(Beginning of Study material)
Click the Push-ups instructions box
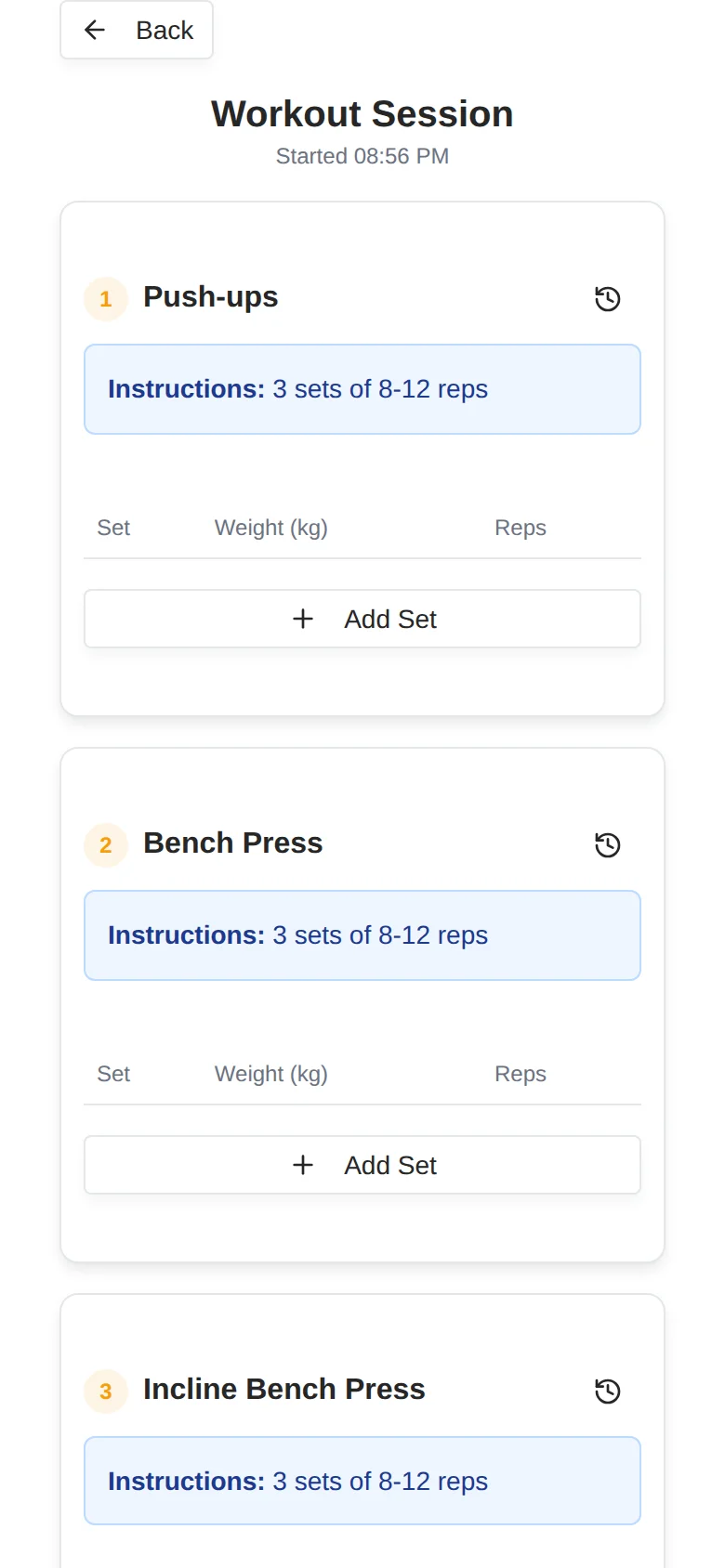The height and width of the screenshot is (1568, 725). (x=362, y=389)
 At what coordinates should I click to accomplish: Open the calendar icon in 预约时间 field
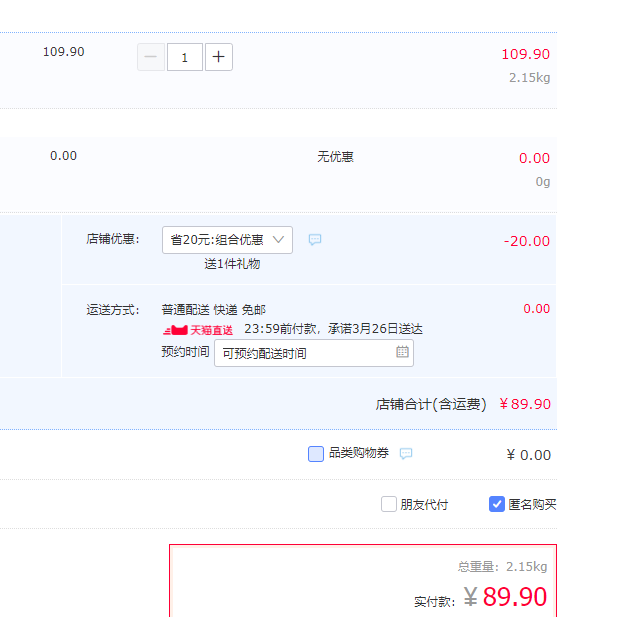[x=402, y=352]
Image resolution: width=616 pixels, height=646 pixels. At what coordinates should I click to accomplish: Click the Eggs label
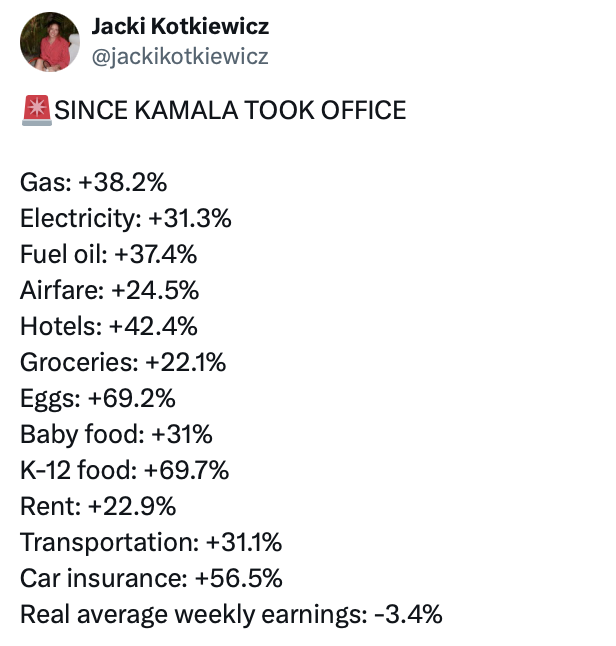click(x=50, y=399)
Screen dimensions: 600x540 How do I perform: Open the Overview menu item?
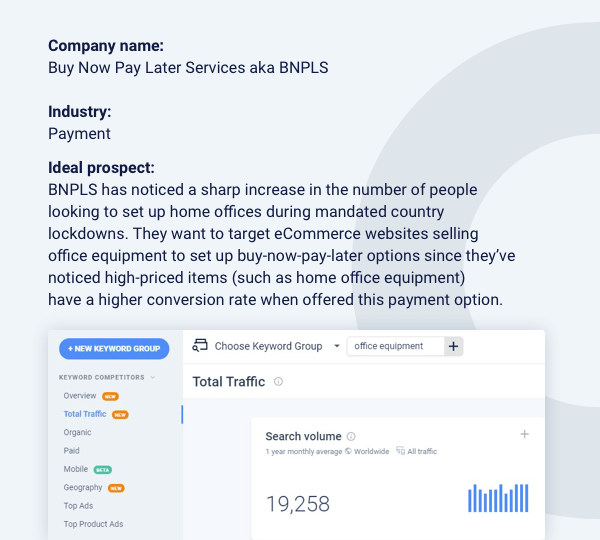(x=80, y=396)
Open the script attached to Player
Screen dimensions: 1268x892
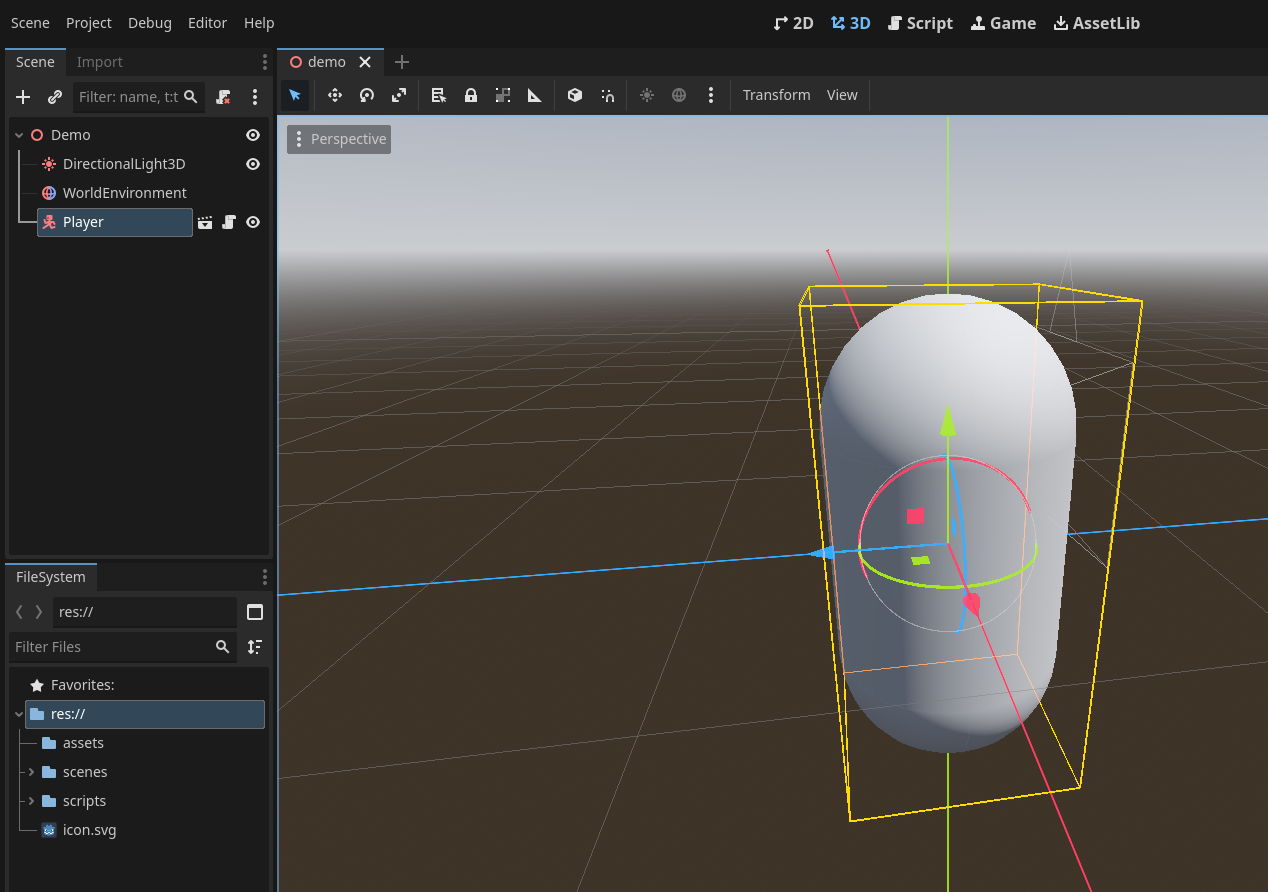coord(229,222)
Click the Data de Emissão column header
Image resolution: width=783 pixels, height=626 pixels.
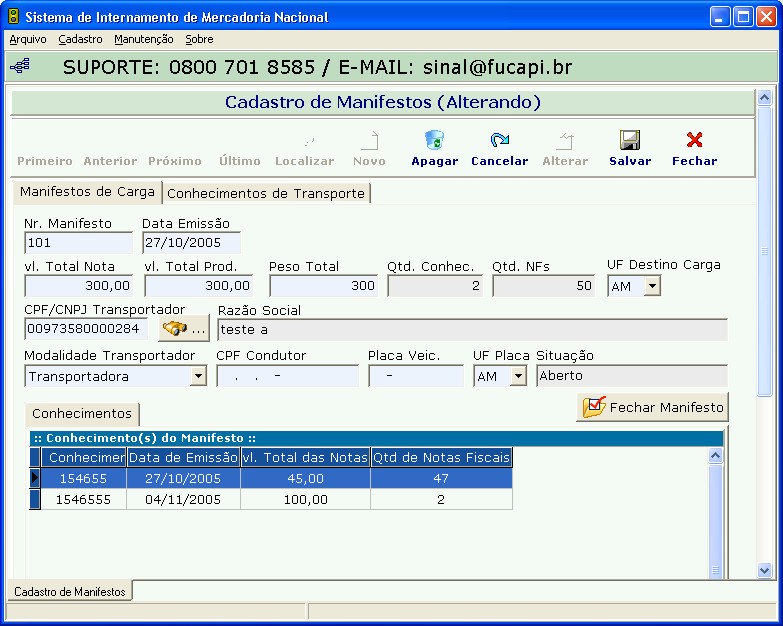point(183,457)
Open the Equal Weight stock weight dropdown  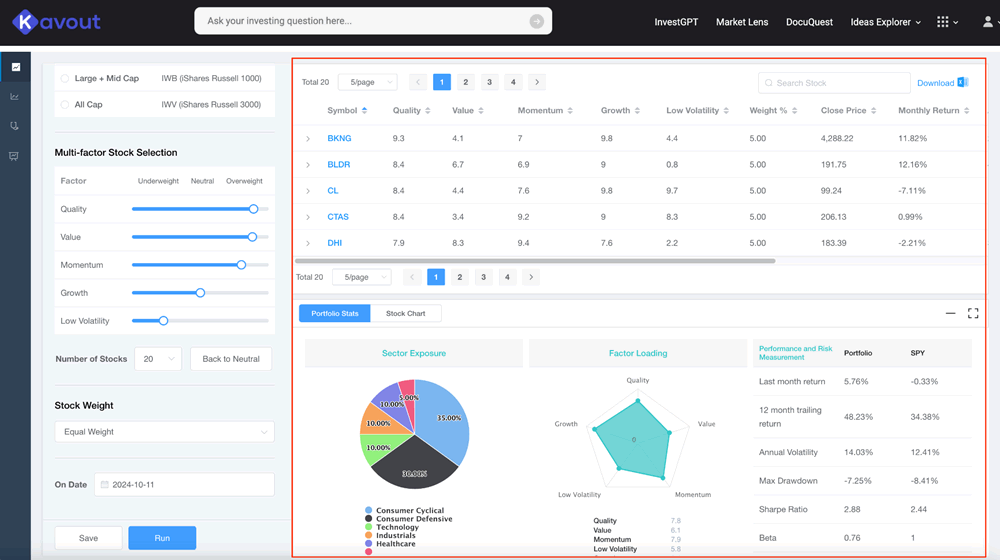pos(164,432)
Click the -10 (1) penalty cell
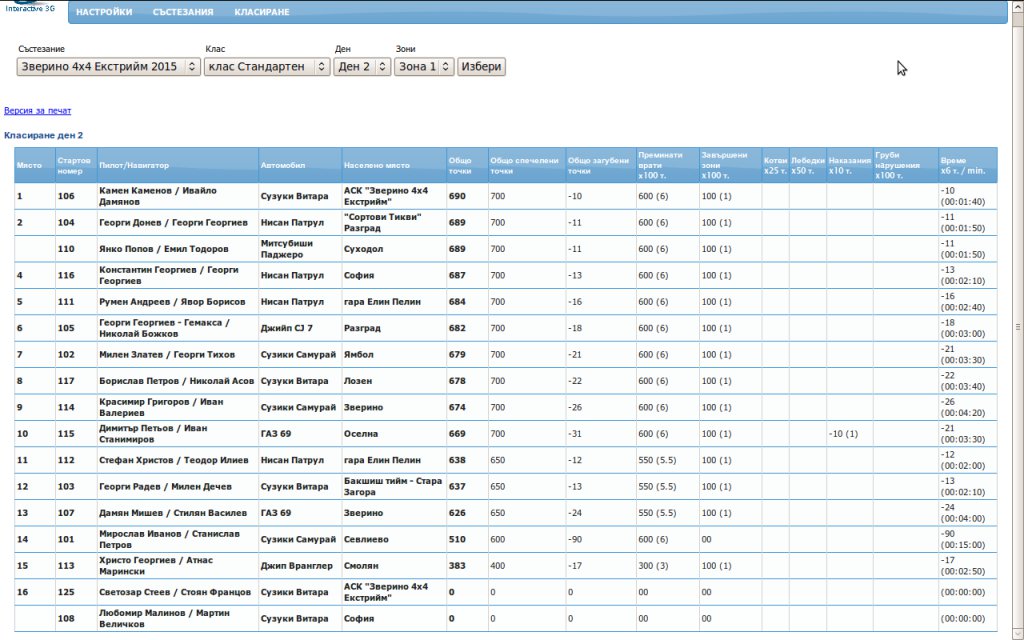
(End of Study material)
Please print the lines above exactly, beginning at the first line of the entries and ending at the line holding "Click the Data de Emissão column header", and leave the pictures out.

▶ Solution to this problem
Click the Push-ups instructions box
The height and width of the screenshot is (1568, 725). (x=362, y=389)
 At what coordinates should I click to accomplish: Open the calendar icon in 预约时间 field
[x=402, y=352]
Image resolution: width=616 pixels, height=646 pixels. At what coordinates should I click to accomplish: Click the Eggs label
click(x=50, y=399)
Screen dimensions: 600x540 How do I perform: Open the Overview menu item?
(x=80, y=396)
Open the script attached to Player
Screen dimensions: 1268x892
coord(229,222)
Click the Data de Emissão column header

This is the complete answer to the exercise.